## Work instruction:
Copy out the entries below exactly as they stand, but only from the line containing "Task: Collapse the 异常信息 section triangle" through the line containing "Click the number field showing 24".

## Source material:
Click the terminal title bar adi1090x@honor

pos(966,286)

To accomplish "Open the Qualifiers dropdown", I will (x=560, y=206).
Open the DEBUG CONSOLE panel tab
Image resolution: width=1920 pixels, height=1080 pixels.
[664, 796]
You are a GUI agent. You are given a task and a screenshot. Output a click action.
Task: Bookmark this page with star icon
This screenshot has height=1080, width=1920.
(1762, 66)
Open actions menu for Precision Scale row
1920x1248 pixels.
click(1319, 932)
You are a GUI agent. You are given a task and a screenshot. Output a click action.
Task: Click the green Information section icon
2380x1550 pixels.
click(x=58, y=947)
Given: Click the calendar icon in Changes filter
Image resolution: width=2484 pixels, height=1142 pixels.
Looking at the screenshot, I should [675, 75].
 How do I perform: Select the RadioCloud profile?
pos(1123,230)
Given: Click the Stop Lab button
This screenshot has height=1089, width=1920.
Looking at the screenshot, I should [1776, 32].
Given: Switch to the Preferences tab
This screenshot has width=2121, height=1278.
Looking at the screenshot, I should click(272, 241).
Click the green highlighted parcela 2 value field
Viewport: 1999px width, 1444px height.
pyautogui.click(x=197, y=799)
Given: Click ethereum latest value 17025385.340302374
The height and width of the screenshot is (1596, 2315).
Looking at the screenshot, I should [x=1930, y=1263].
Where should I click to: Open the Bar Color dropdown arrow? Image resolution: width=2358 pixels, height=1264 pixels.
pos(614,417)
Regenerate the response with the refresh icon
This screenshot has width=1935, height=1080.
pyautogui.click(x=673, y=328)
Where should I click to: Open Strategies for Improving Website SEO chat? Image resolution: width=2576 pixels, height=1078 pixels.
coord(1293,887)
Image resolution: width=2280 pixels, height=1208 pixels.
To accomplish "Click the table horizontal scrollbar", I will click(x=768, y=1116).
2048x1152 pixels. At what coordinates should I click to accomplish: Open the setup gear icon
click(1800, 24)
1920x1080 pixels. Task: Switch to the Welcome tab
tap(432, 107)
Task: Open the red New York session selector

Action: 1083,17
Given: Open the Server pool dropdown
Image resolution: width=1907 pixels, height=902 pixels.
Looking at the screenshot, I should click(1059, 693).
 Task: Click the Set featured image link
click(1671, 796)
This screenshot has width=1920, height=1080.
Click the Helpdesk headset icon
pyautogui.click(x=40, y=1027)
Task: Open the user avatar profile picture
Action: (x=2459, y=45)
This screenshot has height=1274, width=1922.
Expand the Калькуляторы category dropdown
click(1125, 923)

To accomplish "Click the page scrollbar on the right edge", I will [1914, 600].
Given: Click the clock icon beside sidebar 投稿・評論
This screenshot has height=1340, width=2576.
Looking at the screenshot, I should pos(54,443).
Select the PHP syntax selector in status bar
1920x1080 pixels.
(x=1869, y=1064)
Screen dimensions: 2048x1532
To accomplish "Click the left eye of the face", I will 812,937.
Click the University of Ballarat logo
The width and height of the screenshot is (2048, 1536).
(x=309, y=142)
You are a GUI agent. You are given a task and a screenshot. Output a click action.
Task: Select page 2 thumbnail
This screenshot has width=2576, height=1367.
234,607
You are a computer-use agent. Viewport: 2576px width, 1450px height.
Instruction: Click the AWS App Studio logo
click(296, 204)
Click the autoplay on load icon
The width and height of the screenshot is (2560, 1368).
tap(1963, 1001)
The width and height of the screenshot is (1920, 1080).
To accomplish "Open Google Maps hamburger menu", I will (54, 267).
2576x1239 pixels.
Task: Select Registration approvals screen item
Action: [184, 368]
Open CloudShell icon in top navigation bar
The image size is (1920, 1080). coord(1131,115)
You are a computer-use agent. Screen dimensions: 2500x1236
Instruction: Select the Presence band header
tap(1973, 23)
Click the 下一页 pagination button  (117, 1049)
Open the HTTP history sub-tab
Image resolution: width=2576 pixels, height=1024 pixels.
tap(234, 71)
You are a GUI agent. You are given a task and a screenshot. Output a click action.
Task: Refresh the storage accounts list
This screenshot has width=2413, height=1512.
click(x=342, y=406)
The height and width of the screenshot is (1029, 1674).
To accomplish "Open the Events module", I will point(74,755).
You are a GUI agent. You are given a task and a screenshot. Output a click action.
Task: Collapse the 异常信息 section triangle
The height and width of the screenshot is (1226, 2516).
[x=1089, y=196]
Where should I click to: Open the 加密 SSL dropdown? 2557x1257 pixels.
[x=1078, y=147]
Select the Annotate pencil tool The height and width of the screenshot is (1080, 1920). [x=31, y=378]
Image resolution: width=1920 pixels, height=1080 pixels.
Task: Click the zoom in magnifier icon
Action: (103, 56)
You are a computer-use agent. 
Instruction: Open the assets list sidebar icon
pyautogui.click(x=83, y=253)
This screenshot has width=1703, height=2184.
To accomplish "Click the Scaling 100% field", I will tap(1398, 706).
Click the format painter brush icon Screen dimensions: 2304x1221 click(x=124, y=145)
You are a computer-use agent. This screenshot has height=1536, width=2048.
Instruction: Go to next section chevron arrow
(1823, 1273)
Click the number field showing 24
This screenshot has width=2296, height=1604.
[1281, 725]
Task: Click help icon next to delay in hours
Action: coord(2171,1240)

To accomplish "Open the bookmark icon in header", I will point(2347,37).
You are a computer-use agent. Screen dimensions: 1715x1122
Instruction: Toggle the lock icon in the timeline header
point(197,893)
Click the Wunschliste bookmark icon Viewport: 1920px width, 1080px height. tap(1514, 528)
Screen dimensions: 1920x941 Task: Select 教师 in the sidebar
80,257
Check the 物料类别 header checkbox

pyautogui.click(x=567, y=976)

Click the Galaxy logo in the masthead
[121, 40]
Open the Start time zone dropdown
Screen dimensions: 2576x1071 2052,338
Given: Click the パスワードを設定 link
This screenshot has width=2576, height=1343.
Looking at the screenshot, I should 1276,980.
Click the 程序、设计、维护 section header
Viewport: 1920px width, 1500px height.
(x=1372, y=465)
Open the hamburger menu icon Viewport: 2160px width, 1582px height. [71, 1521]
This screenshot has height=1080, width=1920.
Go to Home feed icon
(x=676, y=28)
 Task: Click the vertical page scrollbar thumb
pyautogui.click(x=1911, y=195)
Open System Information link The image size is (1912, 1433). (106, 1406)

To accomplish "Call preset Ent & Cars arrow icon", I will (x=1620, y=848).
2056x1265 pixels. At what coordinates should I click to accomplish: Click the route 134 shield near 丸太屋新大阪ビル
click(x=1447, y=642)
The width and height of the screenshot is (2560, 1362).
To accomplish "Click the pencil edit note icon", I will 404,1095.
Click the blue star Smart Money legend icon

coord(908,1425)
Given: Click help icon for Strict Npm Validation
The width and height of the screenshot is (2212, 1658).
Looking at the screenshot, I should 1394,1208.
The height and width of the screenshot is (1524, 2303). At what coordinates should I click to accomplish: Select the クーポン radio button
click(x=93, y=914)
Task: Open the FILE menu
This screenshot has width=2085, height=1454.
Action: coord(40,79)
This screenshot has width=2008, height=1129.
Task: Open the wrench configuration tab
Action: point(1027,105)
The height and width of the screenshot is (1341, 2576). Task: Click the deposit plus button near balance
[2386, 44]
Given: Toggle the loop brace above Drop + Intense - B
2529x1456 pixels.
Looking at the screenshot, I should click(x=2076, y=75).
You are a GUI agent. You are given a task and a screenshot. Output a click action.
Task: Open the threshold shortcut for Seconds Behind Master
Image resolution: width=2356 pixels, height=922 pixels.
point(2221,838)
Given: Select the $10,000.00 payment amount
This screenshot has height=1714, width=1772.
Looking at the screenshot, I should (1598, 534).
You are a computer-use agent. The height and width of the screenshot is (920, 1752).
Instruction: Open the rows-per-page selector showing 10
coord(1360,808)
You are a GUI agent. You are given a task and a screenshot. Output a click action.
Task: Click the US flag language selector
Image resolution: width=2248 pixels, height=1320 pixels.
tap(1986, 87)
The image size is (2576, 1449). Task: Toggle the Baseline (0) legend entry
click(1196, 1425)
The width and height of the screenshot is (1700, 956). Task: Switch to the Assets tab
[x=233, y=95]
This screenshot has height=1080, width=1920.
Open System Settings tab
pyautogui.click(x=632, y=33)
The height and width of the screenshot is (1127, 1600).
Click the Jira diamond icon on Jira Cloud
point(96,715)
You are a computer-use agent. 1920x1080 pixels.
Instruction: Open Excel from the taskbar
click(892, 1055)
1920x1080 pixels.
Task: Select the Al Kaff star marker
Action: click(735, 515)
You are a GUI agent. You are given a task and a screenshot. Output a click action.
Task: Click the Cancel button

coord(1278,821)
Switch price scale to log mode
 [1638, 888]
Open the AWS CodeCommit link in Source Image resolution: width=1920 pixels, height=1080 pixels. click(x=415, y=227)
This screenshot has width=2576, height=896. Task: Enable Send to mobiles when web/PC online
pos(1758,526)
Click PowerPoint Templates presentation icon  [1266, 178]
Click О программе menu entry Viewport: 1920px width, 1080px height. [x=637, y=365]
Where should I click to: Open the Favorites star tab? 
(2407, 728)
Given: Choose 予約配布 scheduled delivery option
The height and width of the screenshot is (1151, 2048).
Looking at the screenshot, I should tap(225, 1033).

## Written response:
Task: Collapse the 异常信息 section triangle
The height and width of the screenshot is (1226, 2516).
[x=1089, y=196]
Where should I click to: Open the 加密 SSL dropdown? 2557x1257 pixels.
[x=1078, y=147]
Select the Annotate pencil tool The height and width of the screenshot is (1080, 1920). [x=31, y=378]
Image resolution: width=1920 pixels, height=1080 pixels.
Task: Click the zoom in magnifier icon
Action: (103, 56)
You are a computer-use agent. 
Instruction: Open the assets list sidebar icon
pyautogui.click(x=83, y=253)
This screenshot has width=1703, height=2184.
To accomplish "Click the Scaling 100% field", I will tap(1398, 706).
Click the format painter brush icon Screen dimensions: 2304x1221 click(x=124, y=145)
You are a computer-use agent. This screenshot has height=1536, width=2048.
Instruction: Go to next section chevron arrow
(1823, 1273)
Click the number field showing 24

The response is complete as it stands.